Catches: substrate accidentally specialized to a single schema's shape.

### 7.3 Domain-leakage grep

A CI check that fails if the substrate module contains any of: `Part`, `Session`, `Author`, `Reaction`, `ToolCall`, `Message`, `Channel`, `Resource`, `Agent`, or any consumer-canonical type name.

Trivial to maintain; catches accidental imports and copy-pasted code.

### 7.4 Build-without-consumers test

The substrate module compiles successfully with the consumer modules excluded from the build graph. Cargo features are sufficient to express this in one crate; later crate split is mechanical if this stays true.

### 7.5 Doc-purity check

Every public substrate item has a doc comment that does not reference any consumer. If you can't describe a function without saying "for sessions" or "used by parts," it doesn't belong in substrate.

## 8. Forbidden patterns

Patterns to reject in review without exception:

1. Helper functions taking domain types: `embed_part(part: Part)` instead of `embed<S: RecordSchema>(record: &S::Record)`.
2. Branching on consumer kind: `if record_kind == "session" { ... } else if record_kind == "archive" { ... }`.
3. "Generic" types instantiated with only one type ever: `Storage<T>` always becoming `Storage<Part>` is not generic.
4. Domain enums: `enum RecordType { Part, Author, Resource }`. Substrate does not enumerate consumer kinds.
5. Substrate logic that renders, formats, or summarizes a record. Storage/search/blob/embed only.
6. Substrate importing from any consumer module. Absolutely forbidden, in any direction.
7. "Just for now" exceptions to any rule above. They become permanent.

## 9. Promotion criteria (from consumer code into substrate)

A piece of code graduates to substrate only when **all** of these are true:

1. Two or more existing consumers use the same logic, not "might use later," not "looks reusable."
2. The logic can be expressed without naming any consumer's domain types.
3. A third toy schema (the Note tests) can use it without modification.
4. It does not violate any invariant in §6.

If any check fails, the code stays in the consumer.

## 10. Demotion criteria (from substrate back to a consumer)

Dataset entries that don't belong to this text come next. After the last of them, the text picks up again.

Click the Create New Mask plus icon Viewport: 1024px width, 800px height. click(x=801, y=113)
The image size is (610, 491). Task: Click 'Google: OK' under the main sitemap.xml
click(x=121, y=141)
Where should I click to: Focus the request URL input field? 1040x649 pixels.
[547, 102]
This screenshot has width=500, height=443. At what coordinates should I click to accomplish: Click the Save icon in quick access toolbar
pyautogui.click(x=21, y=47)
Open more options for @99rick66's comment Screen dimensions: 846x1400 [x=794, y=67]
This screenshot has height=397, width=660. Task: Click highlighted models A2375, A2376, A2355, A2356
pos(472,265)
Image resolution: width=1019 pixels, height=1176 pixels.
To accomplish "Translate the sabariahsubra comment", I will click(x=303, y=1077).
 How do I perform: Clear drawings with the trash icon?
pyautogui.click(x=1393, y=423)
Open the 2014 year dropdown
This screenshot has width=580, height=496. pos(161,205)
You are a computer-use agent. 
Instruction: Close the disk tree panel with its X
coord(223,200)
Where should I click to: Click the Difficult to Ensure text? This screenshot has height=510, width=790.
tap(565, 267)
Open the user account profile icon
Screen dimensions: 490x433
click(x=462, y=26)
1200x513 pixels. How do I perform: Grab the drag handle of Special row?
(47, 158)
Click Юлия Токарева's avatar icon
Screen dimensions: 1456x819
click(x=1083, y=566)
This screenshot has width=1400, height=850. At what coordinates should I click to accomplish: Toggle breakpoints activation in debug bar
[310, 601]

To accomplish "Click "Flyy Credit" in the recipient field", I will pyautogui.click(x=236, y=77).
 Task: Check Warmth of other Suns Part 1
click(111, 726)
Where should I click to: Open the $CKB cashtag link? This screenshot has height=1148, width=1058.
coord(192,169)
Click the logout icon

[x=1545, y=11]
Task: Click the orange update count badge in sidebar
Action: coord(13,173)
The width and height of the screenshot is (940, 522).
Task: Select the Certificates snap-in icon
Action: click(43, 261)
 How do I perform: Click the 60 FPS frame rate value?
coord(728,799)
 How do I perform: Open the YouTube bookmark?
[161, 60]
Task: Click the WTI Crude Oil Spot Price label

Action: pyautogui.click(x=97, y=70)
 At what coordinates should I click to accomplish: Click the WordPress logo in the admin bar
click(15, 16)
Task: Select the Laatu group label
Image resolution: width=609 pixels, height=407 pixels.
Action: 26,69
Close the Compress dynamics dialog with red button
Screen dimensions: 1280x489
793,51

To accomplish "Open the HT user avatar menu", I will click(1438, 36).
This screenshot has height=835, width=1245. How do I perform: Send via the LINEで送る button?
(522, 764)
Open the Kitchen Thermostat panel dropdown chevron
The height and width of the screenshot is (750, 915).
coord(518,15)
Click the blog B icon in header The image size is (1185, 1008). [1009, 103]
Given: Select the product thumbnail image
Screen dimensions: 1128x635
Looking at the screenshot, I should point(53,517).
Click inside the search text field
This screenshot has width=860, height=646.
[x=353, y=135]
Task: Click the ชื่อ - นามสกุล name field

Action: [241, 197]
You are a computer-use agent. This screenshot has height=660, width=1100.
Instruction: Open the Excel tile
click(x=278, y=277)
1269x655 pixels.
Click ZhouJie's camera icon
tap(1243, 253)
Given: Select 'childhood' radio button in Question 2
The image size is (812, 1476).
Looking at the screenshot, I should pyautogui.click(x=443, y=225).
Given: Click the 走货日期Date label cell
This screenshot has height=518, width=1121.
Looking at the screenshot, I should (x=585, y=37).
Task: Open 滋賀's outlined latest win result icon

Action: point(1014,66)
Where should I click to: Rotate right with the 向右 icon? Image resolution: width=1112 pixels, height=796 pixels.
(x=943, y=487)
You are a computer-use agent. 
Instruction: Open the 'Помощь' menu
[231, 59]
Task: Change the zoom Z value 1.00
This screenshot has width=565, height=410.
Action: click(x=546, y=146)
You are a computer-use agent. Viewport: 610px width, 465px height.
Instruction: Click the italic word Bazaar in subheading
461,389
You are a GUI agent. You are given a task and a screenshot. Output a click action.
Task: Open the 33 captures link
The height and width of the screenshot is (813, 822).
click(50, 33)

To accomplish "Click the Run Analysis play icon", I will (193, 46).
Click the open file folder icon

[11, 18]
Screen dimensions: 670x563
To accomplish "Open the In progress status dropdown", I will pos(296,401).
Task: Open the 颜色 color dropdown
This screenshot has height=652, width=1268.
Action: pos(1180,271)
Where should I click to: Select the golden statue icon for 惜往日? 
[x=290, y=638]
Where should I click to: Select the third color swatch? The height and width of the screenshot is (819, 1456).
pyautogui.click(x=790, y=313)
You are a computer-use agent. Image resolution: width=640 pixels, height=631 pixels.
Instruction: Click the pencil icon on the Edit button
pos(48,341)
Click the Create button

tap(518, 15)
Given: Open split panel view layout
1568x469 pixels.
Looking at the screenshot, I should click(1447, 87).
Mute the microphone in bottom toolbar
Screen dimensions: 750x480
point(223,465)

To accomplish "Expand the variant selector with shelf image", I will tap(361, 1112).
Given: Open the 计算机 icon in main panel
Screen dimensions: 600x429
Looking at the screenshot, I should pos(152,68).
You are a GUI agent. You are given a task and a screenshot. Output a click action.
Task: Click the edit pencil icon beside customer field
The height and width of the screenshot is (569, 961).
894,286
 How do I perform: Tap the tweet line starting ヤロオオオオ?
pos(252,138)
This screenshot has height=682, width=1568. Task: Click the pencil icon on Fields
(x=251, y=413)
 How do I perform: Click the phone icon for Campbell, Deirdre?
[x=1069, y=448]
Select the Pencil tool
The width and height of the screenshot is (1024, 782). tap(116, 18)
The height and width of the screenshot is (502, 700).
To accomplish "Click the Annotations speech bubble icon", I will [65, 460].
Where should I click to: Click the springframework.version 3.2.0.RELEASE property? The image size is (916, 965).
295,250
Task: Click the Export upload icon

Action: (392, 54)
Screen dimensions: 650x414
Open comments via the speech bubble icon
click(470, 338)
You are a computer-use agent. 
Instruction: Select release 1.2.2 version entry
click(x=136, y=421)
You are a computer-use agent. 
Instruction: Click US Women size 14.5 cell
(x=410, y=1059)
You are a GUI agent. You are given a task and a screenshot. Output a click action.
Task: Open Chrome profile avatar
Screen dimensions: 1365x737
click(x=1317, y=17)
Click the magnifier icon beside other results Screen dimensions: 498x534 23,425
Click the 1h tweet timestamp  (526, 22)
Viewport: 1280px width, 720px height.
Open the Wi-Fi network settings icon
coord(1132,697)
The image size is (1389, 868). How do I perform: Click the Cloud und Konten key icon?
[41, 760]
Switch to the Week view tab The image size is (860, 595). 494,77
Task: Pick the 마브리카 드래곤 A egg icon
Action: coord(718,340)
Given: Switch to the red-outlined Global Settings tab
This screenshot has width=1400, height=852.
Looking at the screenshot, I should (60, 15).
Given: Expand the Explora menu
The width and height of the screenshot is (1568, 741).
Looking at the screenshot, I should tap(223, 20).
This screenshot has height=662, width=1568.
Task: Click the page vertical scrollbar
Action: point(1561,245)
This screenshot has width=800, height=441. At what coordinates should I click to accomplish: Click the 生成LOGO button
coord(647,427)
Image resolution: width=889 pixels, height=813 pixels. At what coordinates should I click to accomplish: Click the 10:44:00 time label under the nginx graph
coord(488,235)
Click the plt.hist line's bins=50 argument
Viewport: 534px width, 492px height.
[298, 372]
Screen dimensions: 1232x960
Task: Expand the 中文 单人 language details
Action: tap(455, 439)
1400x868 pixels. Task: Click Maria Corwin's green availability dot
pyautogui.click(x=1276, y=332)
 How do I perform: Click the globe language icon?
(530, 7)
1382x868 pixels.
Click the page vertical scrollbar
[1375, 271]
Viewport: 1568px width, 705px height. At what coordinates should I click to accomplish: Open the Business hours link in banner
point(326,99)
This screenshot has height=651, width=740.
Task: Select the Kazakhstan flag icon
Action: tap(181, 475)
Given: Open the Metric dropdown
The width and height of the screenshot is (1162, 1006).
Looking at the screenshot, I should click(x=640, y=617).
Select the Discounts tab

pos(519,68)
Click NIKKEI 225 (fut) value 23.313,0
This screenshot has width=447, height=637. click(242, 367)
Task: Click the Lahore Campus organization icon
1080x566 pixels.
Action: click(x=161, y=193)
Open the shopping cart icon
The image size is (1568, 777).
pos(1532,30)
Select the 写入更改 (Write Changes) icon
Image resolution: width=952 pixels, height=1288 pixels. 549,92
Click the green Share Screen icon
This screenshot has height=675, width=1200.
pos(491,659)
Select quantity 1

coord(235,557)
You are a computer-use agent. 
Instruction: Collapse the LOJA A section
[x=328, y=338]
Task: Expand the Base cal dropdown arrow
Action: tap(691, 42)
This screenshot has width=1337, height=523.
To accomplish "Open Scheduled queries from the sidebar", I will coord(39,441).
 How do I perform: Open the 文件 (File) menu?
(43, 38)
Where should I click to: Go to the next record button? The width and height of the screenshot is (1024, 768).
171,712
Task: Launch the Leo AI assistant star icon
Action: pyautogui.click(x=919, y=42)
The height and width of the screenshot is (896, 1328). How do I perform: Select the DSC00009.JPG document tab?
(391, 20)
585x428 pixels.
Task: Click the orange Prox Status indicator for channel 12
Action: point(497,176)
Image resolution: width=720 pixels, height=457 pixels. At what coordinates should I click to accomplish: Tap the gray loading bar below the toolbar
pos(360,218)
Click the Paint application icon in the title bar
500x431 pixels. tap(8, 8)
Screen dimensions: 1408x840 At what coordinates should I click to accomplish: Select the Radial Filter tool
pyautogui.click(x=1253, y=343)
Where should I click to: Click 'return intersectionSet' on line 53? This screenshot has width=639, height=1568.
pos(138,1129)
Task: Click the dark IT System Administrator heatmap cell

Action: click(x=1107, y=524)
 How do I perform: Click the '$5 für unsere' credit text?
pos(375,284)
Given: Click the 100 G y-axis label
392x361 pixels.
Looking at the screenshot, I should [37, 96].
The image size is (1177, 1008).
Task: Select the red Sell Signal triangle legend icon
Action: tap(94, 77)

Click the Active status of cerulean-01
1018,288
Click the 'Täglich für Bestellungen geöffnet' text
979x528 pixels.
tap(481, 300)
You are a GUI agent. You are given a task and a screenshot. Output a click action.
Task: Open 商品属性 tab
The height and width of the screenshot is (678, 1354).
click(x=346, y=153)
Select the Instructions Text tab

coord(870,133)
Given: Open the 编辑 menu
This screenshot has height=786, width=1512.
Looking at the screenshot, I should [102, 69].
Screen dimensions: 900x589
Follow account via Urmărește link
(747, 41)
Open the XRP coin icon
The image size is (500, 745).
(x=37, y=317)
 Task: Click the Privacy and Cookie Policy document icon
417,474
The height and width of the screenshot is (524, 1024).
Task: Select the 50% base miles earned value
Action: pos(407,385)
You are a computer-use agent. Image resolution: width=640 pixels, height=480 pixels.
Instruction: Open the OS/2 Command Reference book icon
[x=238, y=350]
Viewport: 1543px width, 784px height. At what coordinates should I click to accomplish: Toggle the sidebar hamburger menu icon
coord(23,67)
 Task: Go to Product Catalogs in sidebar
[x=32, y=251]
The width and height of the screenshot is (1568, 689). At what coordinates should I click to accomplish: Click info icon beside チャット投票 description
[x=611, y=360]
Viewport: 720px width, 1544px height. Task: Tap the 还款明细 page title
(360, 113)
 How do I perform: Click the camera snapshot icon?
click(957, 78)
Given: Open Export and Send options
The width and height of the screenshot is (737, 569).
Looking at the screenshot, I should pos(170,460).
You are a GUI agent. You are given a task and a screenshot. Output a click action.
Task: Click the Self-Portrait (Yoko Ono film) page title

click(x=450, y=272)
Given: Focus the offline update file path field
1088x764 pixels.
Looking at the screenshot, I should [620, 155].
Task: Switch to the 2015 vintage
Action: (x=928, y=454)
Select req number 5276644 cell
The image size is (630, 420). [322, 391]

Move code out of substrate back to a consumer when:

- Only one consumer turns out to use it.
- Its interface would need domain-specific parameters to remain useful for a new use case.
- Generalizing it to fit a new consumer changes its signature in a domain-aware way.

When demotion happens, move it down to the actual consumer. Don't keep it "in case." A junk drawer with one user is a junk drawer.

## 11. Stability commitments

- The substrate's public types and traits are treated as 1.0 from day one in spirit. Breaking changes to substrate require deliberate review against §9, even within a single crate.
- Schema migrations within consumer datasets are the consumer's concern; the substrate only provides the migration helpers.
- The substrate's on-disk layout (dataset placement, blob storage, namespace prefixing) is invariant. Consumers do not place files outside the layout.

## 12. Review protocol

- Every PR touching substrate code requires a one-line justification: which §9 criteria does this addition satisfy?
- Every new public substrate item is accompanied by a toy-schema test exercising it.
- Quarterly substrate audit: re-run §7 checks, scan §8 forbidden patterns, prune anything that's drifted, log the audit.

## 13. Anti-goals

This spec deliberately does **not** define:

- A canonical record format that all consumers share. There is no universal Part. Consumers own their canonical types.
- A unified search vocabulary. Consumers expose their own filters; substrate accepts opaque predicates.
- A "core schema" that's shared across consumers. The substrate has no schema of its own beyond what `RecordSchema` requires.
- A facade. MCP tools, CLI, JSON wire shapes are not substrate concerns.